◆ **Problem to work on**:
Tally how many lines of the entries below contain the word "Expand", matching case, and reply with only that number.

◆ **Input for this task**:
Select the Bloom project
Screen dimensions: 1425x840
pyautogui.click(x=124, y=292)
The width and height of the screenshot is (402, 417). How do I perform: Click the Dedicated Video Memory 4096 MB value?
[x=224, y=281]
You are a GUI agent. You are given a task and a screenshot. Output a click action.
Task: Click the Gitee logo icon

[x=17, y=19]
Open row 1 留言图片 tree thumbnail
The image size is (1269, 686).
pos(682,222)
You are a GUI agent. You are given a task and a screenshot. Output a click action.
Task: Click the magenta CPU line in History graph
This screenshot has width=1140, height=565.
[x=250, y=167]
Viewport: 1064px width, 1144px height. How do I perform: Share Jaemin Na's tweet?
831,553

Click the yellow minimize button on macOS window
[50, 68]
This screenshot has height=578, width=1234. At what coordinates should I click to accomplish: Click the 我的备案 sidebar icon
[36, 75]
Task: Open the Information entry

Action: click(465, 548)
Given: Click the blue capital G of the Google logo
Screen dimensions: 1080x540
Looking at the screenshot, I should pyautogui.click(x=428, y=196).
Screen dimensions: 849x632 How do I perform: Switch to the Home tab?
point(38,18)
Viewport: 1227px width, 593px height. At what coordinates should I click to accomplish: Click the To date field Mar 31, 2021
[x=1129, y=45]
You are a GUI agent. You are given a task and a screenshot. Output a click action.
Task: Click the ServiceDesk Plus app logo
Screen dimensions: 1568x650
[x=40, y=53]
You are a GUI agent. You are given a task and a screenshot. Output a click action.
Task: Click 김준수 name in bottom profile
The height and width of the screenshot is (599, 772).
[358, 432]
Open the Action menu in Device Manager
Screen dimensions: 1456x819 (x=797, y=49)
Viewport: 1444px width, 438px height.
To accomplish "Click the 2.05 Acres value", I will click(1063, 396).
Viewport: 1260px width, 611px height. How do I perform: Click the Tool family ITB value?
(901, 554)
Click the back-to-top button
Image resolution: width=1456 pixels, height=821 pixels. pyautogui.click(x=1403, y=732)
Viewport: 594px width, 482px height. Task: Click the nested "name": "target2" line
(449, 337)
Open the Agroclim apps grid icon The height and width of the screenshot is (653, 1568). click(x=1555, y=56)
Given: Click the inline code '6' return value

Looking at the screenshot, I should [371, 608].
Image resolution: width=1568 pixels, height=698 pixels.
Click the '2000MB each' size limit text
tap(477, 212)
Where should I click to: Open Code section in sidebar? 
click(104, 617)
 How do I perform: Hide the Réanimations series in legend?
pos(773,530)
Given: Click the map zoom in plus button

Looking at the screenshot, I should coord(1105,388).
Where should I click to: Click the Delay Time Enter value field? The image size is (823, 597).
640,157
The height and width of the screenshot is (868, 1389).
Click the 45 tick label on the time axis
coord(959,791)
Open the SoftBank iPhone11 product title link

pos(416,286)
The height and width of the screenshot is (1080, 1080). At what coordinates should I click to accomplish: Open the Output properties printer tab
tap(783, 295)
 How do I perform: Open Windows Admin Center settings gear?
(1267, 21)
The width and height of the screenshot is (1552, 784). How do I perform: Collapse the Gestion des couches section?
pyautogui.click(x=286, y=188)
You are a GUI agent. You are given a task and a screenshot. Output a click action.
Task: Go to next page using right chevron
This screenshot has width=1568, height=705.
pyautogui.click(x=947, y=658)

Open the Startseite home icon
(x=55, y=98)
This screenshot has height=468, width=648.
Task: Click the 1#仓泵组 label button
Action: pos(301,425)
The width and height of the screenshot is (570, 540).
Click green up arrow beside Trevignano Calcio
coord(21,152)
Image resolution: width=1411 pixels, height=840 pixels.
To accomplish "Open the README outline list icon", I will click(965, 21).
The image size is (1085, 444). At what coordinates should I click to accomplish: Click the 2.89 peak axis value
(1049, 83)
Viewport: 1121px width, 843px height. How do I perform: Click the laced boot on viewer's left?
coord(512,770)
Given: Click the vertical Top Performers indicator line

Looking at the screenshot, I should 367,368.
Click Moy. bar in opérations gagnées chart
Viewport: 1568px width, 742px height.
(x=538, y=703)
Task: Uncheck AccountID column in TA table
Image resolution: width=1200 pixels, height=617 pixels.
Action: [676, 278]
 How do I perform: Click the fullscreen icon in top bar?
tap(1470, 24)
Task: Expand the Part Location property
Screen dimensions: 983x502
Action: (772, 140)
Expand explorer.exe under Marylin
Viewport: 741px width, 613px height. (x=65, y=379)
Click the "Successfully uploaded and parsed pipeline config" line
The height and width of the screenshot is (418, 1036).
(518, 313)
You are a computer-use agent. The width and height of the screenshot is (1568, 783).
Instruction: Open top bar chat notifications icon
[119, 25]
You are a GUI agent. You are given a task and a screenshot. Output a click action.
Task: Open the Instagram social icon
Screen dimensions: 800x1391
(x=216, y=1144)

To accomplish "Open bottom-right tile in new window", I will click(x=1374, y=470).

◆ **Full response**:
2